Items listed in a dataset
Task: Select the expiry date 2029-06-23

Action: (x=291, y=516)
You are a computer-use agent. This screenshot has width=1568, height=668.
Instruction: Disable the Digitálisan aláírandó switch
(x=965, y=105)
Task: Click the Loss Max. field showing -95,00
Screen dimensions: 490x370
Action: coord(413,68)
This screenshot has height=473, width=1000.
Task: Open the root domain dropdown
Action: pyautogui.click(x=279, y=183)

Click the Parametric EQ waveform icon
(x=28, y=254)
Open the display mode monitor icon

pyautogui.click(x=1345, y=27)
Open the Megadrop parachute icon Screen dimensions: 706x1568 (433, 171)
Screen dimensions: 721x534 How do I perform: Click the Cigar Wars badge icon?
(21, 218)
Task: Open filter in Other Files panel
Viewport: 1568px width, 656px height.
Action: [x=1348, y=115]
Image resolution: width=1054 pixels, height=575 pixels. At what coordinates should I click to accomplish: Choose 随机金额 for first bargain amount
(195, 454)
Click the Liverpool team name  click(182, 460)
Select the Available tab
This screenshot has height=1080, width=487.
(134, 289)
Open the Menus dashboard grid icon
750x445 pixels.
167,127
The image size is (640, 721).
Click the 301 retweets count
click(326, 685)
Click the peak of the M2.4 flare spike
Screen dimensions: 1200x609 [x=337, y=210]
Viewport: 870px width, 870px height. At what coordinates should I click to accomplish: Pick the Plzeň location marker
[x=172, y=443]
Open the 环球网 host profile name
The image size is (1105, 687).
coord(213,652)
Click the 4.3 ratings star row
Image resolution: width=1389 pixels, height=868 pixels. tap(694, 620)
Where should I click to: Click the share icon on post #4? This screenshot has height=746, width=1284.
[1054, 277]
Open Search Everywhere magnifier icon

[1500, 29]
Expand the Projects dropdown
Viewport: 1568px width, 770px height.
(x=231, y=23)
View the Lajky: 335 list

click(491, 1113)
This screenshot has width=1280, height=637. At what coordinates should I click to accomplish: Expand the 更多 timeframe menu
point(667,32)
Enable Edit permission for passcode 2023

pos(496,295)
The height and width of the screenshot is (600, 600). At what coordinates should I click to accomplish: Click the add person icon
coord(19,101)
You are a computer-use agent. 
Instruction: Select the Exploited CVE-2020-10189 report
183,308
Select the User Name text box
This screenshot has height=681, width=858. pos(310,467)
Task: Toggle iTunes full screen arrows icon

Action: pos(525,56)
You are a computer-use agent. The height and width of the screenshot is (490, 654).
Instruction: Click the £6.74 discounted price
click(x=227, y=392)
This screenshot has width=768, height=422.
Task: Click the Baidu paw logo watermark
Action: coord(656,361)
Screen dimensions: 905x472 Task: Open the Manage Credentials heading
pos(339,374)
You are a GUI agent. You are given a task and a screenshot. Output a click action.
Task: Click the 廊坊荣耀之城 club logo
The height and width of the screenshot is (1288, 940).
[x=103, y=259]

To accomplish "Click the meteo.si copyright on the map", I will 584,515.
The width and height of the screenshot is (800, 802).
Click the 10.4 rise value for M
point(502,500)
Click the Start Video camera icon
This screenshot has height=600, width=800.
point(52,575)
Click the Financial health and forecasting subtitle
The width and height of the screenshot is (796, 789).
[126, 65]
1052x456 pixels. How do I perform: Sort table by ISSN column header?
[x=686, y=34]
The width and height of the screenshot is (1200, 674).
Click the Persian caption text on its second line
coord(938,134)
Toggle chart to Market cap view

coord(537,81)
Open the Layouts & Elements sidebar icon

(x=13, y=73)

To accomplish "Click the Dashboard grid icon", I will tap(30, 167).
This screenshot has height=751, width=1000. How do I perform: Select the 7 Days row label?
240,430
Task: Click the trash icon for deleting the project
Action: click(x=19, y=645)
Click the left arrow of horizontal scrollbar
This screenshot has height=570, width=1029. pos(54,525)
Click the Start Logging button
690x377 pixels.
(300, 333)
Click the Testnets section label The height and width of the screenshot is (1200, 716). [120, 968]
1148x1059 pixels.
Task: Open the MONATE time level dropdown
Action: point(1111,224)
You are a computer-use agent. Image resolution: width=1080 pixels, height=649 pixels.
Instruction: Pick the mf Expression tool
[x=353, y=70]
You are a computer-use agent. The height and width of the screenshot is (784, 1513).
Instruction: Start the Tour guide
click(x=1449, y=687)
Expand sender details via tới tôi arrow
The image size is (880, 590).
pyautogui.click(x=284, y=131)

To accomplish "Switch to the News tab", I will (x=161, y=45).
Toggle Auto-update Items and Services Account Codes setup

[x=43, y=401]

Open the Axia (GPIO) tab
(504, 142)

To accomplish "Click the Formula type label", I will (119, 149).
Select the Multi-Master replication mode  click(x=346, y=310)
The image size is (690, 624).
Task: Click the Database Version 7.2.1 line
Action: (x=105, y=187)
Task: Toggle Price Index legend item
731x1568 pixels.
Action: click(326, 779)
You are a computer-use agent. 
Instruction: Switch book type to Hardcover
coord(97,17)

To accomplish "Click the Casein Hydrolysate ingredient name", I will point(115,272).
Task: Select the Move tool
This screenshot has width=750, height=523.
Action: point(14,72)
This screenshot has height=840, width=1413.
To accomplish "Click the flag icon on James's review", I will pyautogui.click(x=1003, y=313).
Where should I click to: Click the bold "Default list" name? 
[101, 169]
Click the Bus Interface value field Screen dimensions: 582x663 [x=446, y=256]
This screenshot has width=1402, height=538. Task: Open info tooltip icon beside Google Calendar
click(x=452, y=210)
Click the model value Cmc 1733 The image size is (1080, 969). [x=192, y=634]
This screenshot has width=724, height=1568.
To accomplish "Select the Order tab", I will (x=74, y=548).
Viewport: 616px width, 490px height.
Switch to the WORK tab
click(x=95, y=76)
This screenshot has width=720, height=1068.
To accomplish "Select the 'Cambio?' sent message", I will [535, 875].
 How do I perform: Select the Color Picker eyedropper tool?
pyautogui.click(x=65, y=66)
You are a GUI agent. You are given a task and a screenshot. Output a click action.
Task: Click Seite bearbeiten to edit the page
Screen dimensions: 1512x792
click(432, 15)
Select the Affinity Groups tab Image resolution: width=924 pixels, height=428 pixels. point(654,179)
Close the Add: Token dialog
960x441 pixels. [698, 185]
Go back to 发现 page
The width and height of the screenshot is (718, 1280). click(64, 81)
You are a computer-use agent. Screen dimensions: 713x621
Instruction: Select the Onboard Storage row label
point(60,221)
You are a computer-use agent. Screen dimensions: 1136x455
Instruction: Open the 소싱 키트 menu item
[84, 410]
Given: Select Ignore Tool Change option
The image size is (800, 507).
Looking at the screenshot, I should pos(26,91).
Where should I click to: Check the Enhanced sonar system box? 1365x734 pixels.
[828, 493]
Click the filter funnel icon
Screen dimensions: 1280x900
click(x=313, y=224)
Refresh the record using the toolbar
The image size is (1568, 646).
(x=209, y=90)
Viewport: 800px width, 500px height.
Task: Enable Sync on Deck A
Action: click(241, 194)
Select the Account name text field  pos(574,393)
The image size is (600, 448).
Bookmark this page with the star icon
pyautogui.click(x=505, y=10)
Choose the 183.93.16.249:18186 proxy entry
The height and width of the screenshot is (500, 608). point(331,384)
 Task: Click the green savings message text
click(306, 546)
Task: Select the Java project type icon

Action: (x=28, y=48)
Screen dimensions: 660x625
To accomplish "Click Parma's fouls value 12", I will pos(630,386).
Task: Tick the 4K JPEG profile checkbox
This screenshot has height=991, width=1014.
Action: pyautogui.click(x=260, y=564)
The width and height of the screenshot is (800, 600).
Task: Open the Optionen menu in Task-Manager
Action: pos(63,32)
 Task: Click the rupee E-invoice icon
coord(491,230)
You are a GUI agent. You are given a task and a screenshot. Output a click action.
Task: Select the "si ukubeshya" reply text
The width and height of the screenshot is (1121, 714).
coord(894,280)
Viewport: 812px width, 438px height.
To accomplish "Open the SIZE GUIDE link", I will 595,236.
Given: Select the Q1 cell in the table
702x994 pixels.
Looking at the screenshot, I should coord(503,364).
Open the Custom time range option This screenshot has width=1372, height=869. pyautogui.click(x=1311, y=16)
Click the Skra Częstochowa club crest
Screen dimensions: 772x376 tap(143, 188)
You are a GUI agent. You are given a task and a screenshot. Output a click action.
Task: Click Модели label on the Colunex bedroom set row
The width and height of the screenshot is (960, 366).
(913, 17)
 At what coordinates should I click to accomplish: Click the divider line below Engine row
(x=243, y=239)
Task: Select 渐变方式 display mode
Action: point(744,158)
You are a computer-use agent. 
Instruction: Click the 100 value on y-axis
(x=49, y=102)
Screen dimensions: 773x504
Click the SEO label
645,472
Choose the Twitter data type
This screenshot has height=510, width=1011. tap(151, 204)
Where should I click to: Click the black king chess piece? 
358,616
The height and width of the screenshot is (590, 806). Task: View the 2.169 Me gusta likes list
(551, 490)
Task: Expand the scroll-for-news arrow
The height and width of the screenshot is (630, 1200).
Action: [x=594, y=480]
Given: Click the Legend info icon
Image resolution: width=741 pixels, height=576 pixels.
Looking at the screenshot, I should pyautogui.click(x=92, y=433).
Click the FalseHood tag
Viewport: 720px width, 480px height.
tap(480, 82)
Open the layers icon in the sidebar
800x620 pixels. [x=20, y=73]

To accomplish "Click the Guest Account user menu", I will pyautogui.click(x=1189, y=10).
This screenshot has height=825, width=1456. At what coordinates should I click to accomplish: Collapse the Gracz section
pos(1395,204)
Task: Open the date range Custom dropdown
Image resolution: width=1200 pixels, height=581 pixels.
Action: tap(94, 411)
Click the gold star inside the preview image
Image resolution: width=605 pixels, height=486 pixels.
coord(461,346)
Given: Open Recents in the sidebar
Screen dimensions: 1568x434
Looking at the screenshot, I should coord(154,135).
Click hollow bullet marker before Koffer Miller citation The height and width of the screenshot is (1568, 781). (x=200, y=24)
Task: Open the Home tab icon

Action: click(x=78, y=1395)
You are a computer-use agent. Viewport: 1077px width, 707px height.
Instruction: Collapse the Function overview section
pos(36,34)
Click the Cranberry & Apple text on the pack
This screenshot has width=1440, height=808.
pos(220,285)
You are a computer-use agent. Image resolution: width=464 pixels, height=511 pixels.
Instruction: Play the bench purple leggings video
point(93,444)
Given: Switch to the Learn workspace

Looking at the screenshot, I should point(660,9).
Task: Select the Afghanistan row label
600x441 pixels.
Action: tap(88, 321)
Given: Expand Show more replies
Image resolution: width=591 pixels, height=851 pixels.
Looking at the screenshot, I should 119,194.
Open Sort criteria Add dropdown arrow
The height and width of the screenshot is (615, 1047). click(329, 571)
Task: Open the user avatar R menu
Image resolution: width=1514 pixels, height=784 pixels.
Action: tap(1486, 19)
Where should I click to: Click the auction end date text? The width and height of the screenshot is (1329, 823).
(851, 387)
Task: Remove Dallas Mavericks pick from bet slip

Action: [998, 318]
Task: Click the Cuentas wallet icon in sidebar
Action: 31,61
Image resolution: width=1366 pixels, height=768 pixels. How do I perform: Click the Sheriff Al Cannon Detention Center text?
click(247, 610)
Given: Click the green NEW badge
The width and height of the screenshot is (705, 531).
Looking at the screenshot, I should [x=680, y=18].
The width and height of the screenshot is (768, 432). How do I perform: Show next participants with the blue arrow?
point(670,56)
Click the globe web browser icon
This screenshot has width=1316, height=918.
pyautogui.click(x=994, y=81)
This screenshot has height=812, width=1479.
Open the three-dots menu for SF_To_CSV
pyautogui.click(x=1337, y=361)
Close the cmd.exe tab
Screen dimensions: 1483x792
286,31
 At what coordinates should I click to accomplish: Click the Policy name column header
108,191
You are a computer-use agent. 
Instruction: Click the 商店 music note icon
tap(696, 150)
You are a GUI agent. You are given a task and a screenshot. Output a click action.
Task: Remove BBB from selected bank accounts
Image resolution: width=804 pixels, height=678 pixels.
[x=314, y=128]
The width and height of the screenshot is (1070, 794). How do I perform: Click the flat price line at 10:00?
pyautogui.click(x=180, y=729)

__ABOUT THIS EXERCISE__.
Which lines hold the word "grid"? Copy each of them from the records.

__WRITTEN ANSWER__.
Open the Menus dashboard grid icon
To accomplish "Click the Dashboard grid icon", I will tap(30, 167).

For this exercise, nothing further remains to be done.